── Working data

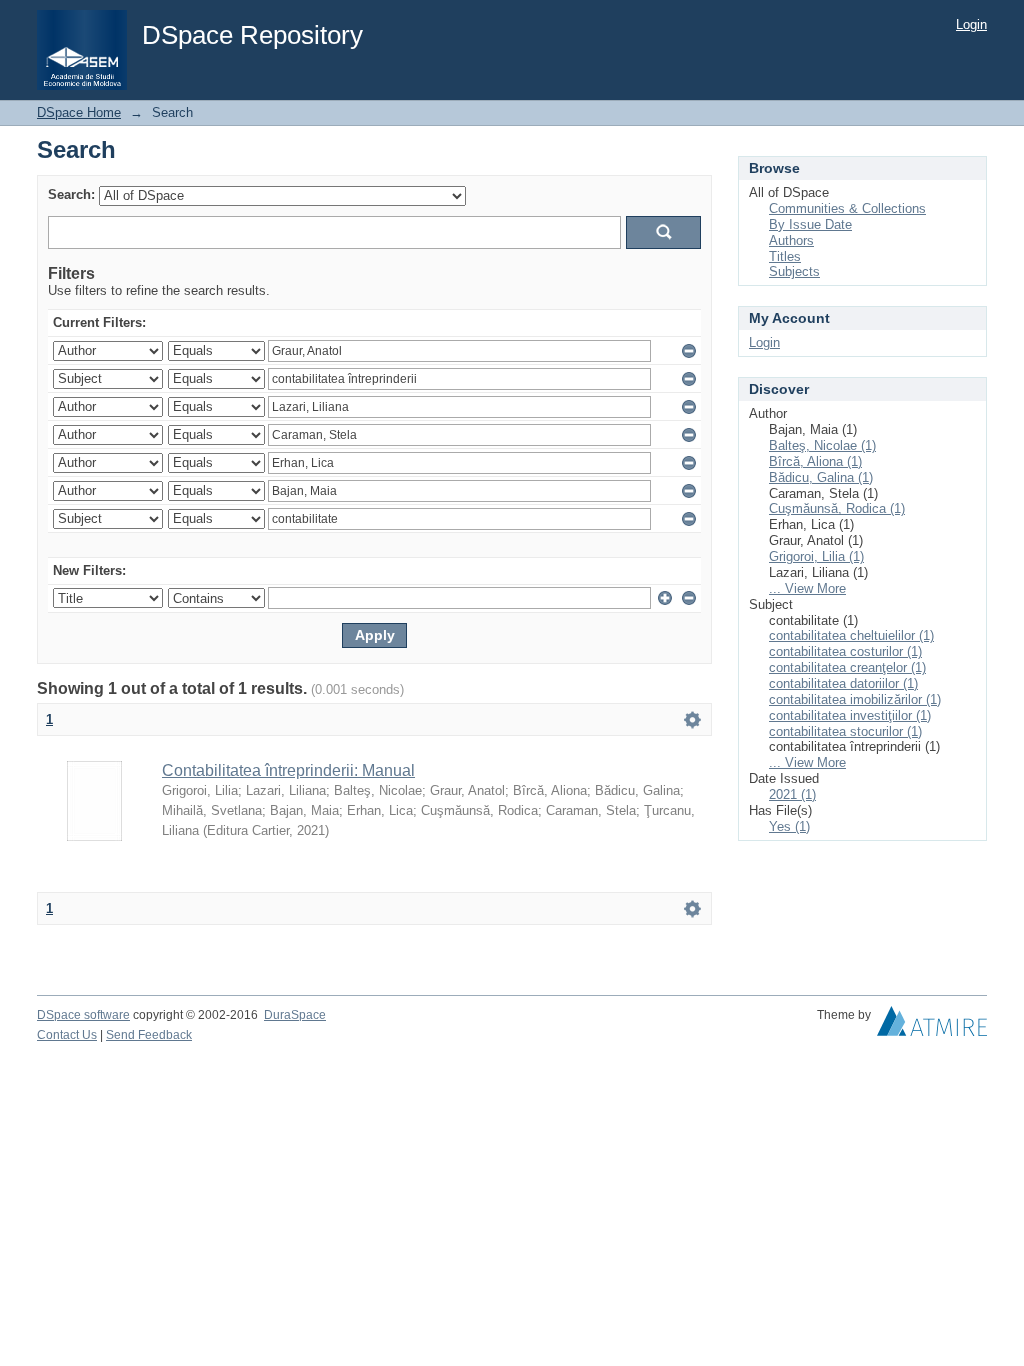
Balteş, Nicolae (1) (822, 445)
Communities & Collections (847, 208)
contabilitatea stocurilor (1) (845, 731)
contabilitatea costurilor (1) (845, 651)
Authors (791, 240)
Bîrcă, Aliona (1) (815, 461)
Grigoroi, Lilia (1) (816, 556)
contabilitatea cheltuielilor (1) (851, 635)
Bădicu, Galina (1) (821, 477)
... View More (807, 588)
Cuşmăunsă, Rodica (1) (837, 508)
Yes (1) (789, 826)
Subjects (794, 271)
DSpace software (83, 1015)
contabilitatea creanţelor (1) (847, 667)
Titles (785, 256)
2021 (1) (792, 794)
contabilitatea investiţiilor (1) (850, 715)
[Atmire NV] (932, 1026)
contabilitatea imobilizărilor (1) (855, 699)
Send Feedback (149, 1035)
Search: (71, 194)
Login (971, 24)
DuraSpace (295, 1015)
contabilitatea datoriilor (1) (843, 683)
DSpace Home (79, 112)
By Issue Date (810, 224)
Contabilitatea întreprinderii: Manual (288, 770)
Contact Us (67, 1035)
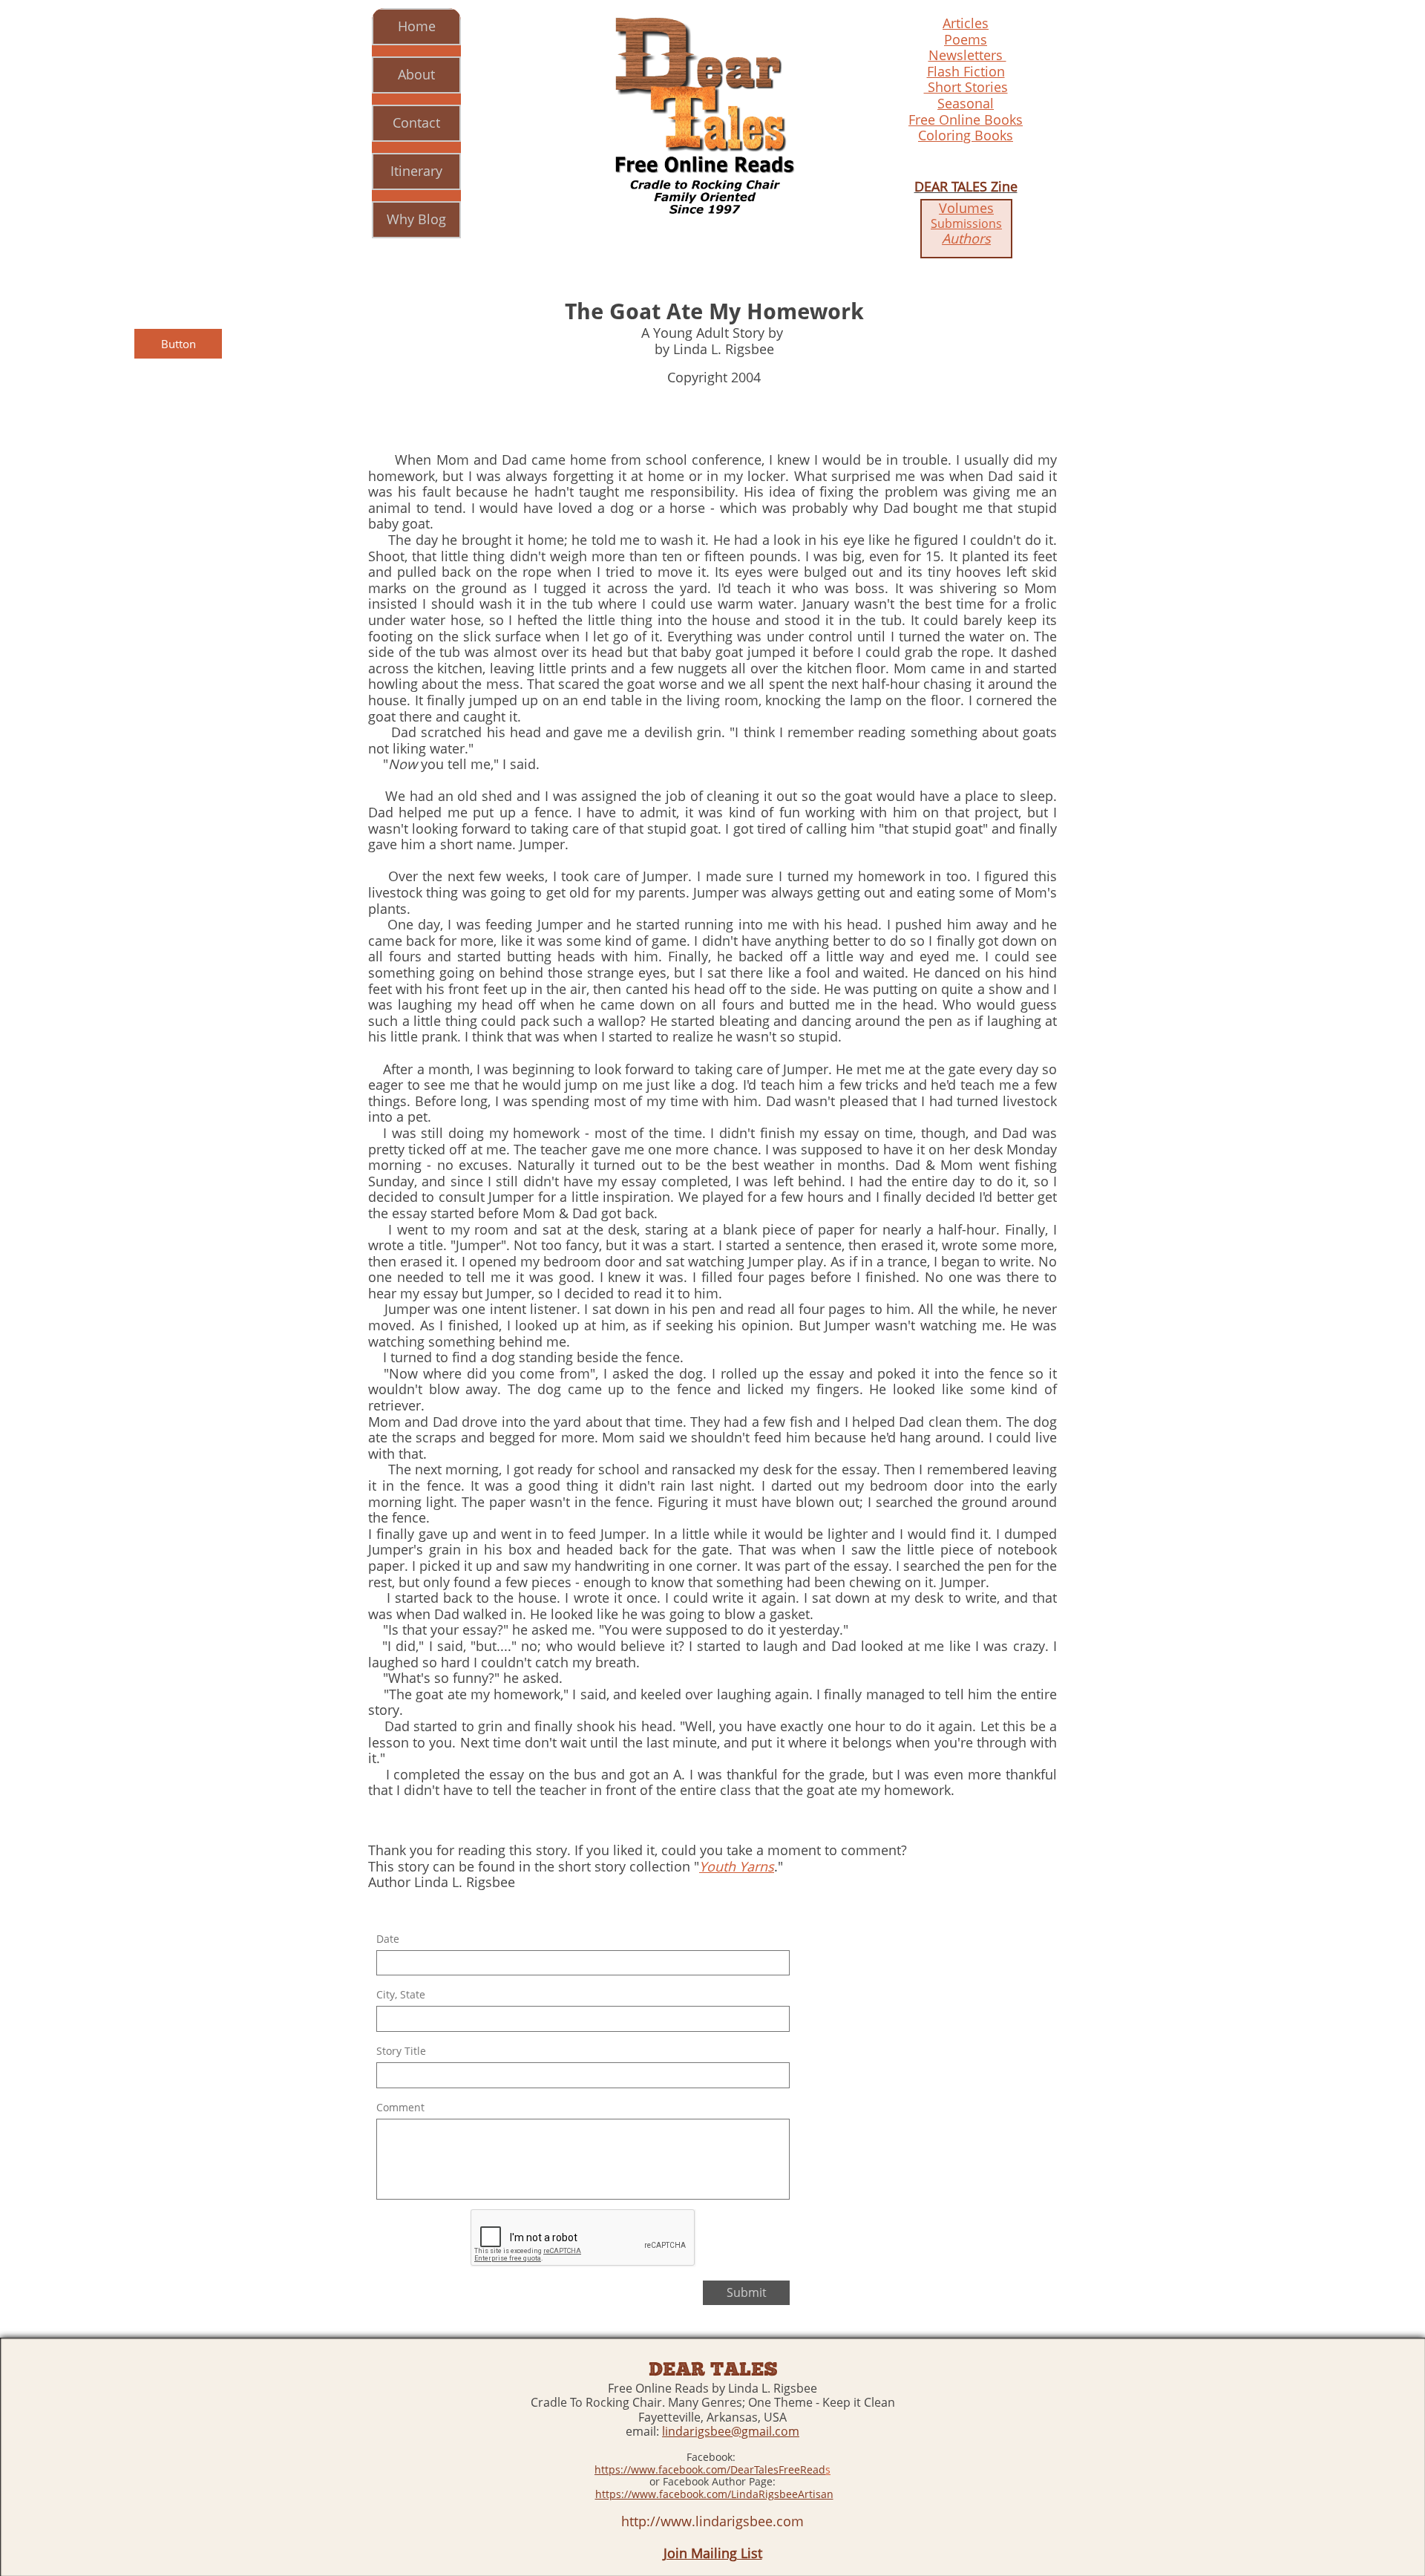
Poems (965, 39)
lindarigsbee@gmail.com (730, 2431)
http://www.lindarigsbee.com (712, 2521)
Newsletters (967, 55)
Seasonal (965, 103)
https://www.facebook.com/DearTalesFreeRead (709, 2469)
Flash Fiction (966, 71)
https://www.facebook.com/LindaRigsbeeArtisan (714, 2494)
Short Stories (966, 87)
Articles (966, 23)
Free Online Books (965, 119)
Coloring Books (965, 135)
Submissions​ (966, 223)
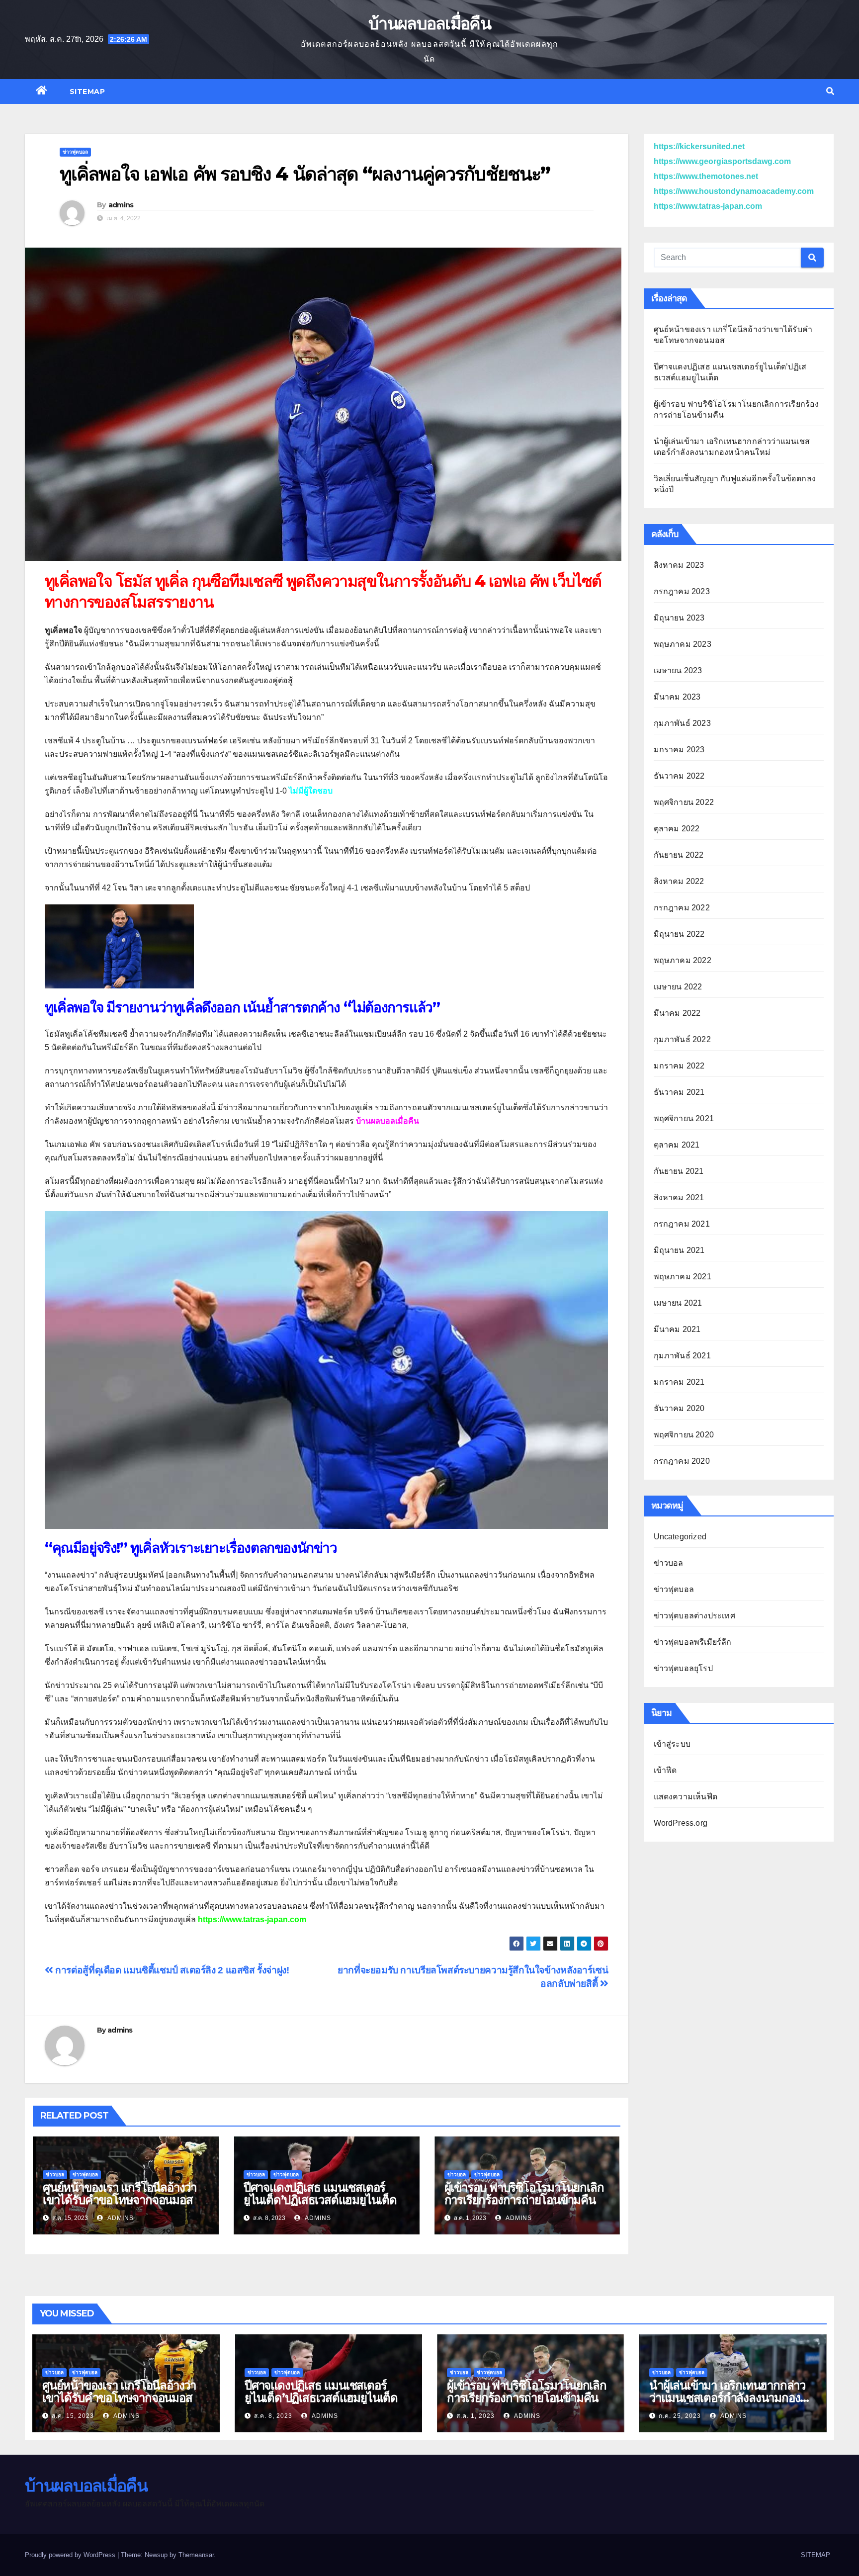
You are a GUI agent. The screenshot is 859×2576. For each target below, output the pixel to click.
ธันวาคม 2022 (679, 776)
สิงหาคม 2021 (679, 1197)
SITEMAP (87, 91)
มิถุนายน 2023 (679, 618)
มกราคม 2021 (679, 1382)
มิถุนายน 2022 (679, 934)
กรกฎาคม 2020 (682, 1461)
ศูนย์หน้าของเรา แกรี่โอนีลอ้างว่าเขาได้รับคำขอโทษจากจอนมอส (119, 2193)
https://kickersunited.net (699, 146)
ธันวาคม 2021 (679, 1092)
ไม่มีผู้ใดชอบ (311, 791)
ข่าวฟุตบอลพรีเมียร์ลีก (693, 1642)
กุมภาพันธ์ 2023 (682, 723)
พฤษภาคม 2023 (682, 644)
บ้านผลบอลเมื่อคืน (429, 23)
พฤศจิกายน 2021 (684, 1118)
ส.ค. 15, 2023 (73, 2415)
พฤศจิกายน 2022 (684, 802)
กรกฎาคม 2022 (682, 907)
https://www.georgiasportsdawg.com (722, 161)
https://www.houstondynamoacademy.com (734, 191)
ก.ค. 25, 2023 (680, 2415)
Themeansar (196, 2555)
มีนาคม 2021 (677, 1329)
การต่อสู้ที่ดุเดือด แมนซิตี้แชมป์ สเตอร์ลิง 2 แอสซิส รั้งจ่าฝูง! (171, 1970)
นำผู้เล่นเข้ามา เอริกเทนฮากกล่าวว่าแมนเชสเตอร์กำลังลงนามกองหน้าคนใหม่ (727, 2397)
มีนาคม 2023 (677, 697)
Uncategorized (680, 1536)
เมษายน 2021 (678, 1303)
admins (121, 204)
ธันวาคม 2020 (679, 1408)
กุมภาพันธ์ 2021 (682, 1355)
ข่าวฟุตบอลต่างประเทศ (694, 1615)
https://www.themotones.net (706, 176)
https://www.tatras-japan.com (252, 1919)
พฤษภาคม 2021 (682, 1276)
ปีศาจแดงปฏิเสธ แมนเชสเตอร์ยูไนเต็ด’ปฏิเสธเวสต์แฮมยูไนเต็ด (320, 2193)
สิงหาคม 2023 (679, 565)
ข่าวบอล (55, 2174)
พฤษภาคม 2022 (682, 960)
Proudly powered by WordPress (71, 2555)
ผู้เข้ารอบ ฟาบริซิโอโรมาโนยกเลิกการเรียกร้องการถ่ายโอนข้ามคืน (524, 2193)
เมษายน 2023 (678, 670)
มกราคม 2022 (679, 1066)
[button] (830, 91)
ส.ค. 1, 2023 (475, 2415)
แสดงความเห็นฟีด (686, 1796)
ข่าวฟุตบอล (75, 152)
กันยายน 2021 (679, 1171)
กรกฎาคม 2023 (682, 591)
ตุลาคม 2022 (677, 828)
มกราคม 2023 (679, 749)
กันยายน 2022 (679, 855)
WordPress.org (681, 1823)
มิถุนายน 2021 (679, 1250)
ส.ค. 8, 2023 (273, 2415)
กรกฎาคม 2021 (682, 1224)
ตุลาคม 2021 (677, 1145)
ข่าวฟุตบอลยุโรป (683, 1668)
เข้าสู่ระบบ (672, 1744)
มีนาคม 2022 (677, 1013)
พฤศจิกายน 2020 (684, 1434)
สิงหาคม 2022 (679, 881)
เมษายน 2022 (678, 986)
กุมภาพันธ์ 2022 (682, 1039)
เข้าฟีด (665, 1770)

────

◆ What you need to do
An exact copy of the lines above, from the one containing "ธันวาคม 2022 (679, 776)" through the one containing "https://kickersunited.net (699, 146)", is the whole of the answer.

◆ Finished task
ธันวาคม 2022 (679, 776)
สิงหาคม 2021 (679, 1197)
SITEMAP (87, 91)
มิถุนายน 2023 (679, 618)
มกราคม 2021 (679, 1382)
มิถุนายน 2022 (679, 934)
กรกฎาคม 2020 (682, 1461)
ศูนย์หน้าของเรา แกรี่โอนีลอ้างว่าเขาได้รับคำขอโทษจากจอนมอส (119, 2193)
https://kickersunited.net (699, 146)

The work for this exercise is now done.